• EXERCISE OBJECTIVE:
In the records below, find the line with "The height and" and the line with "Insert a comment using the toolbar icon"; return exactly those lines and every line between them.

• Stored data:
_____

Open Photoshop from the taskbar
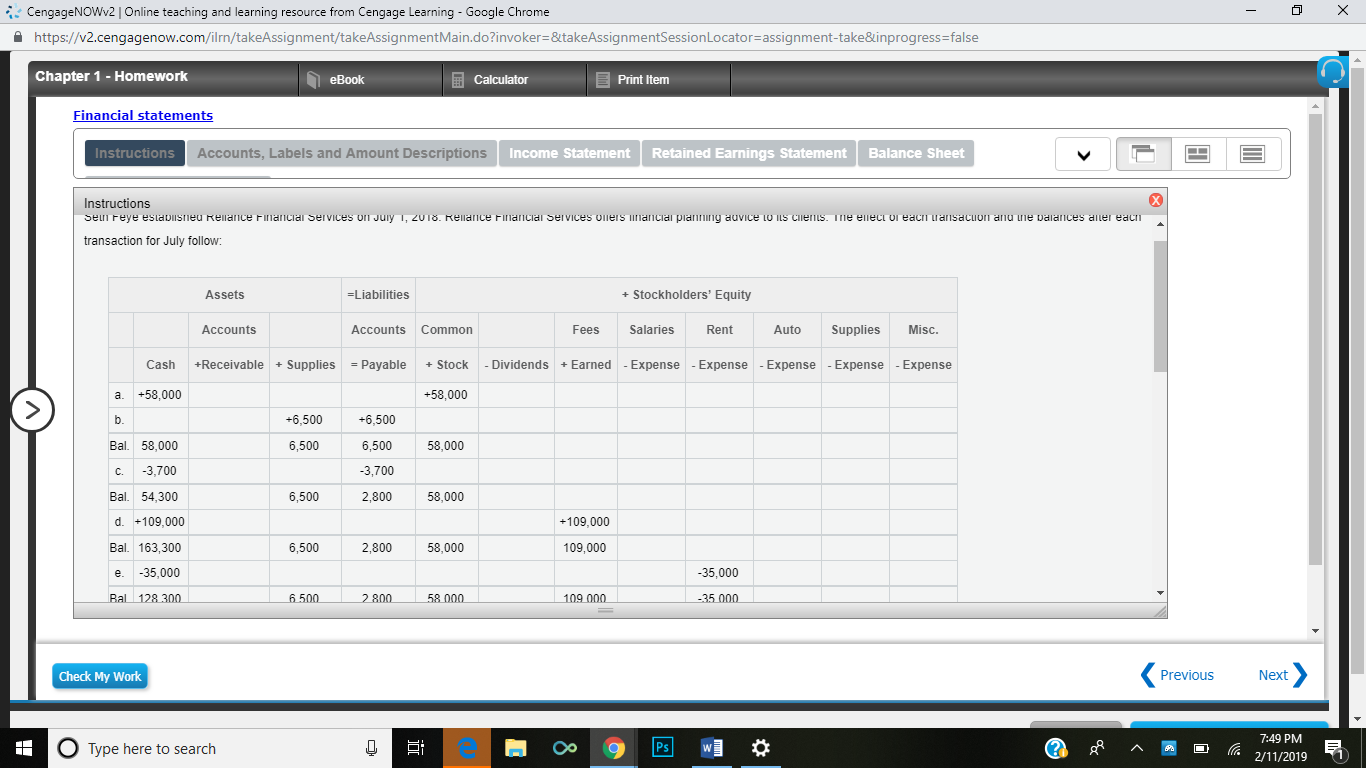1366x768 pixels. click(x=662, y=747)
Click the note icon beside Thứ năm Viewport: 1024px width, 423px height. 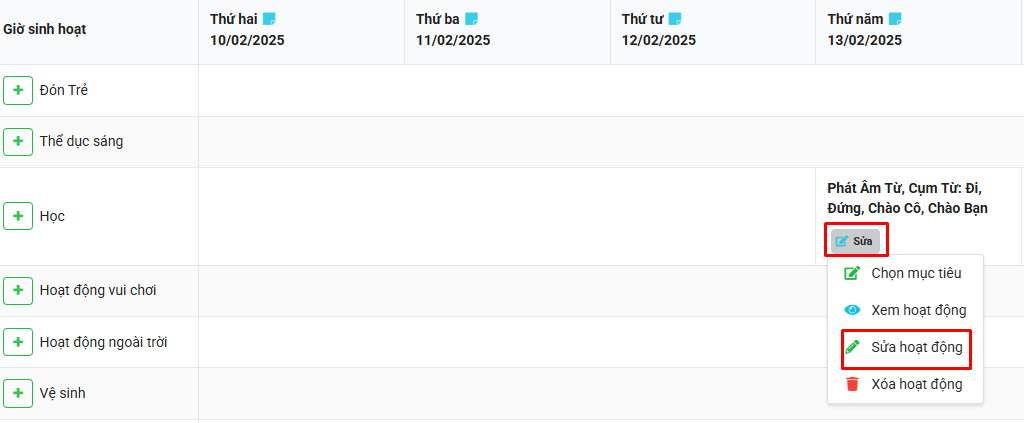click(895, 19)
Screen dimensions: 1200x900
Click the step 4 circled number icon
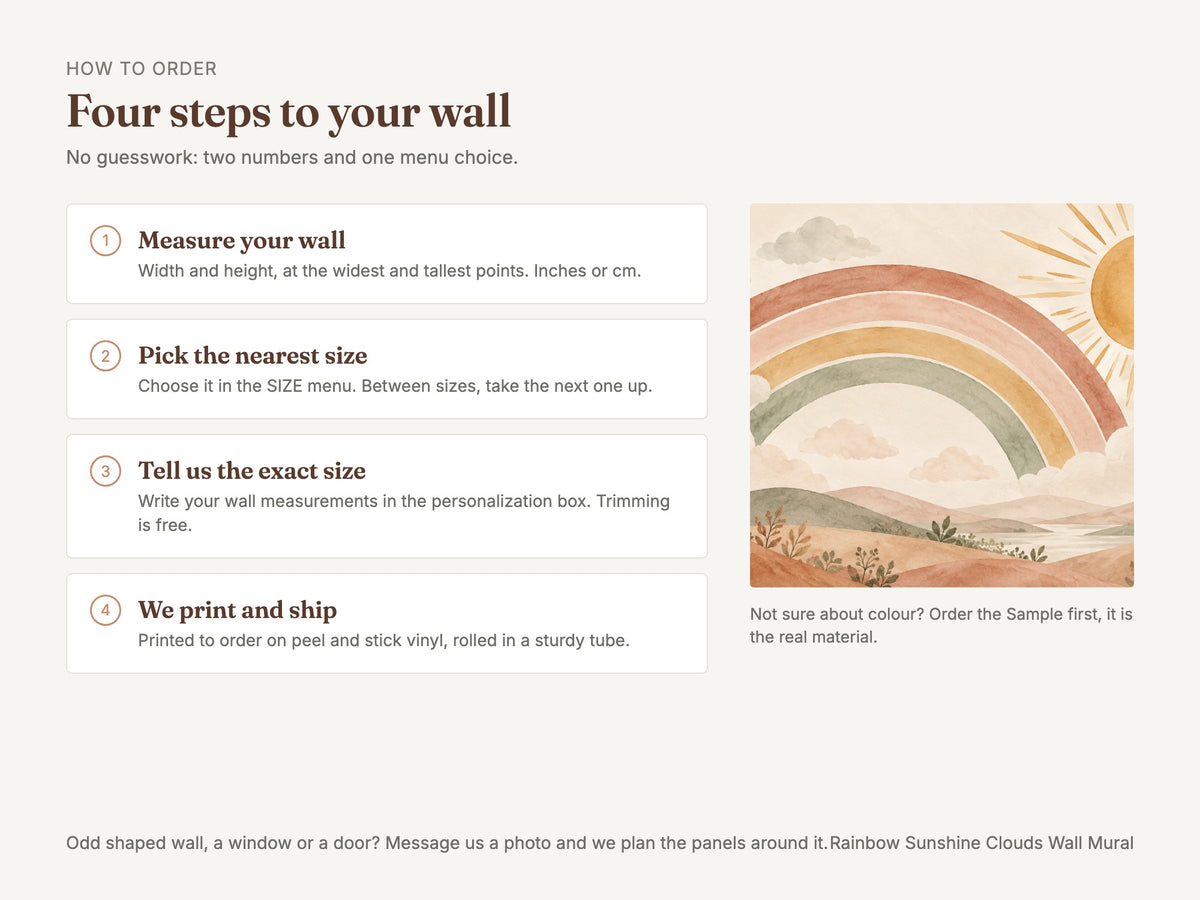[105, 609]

_____

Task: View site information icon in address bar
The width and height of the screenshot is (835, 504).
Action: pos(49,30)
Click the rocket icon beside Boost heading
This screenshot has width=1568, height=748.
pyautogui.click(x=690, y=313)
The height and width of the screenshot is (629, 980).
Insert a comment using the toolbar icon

_____

• WRITTEN RESPONSE:
The height and width of the screenshot is (629, 980).
Insert a comment using the toolbar icon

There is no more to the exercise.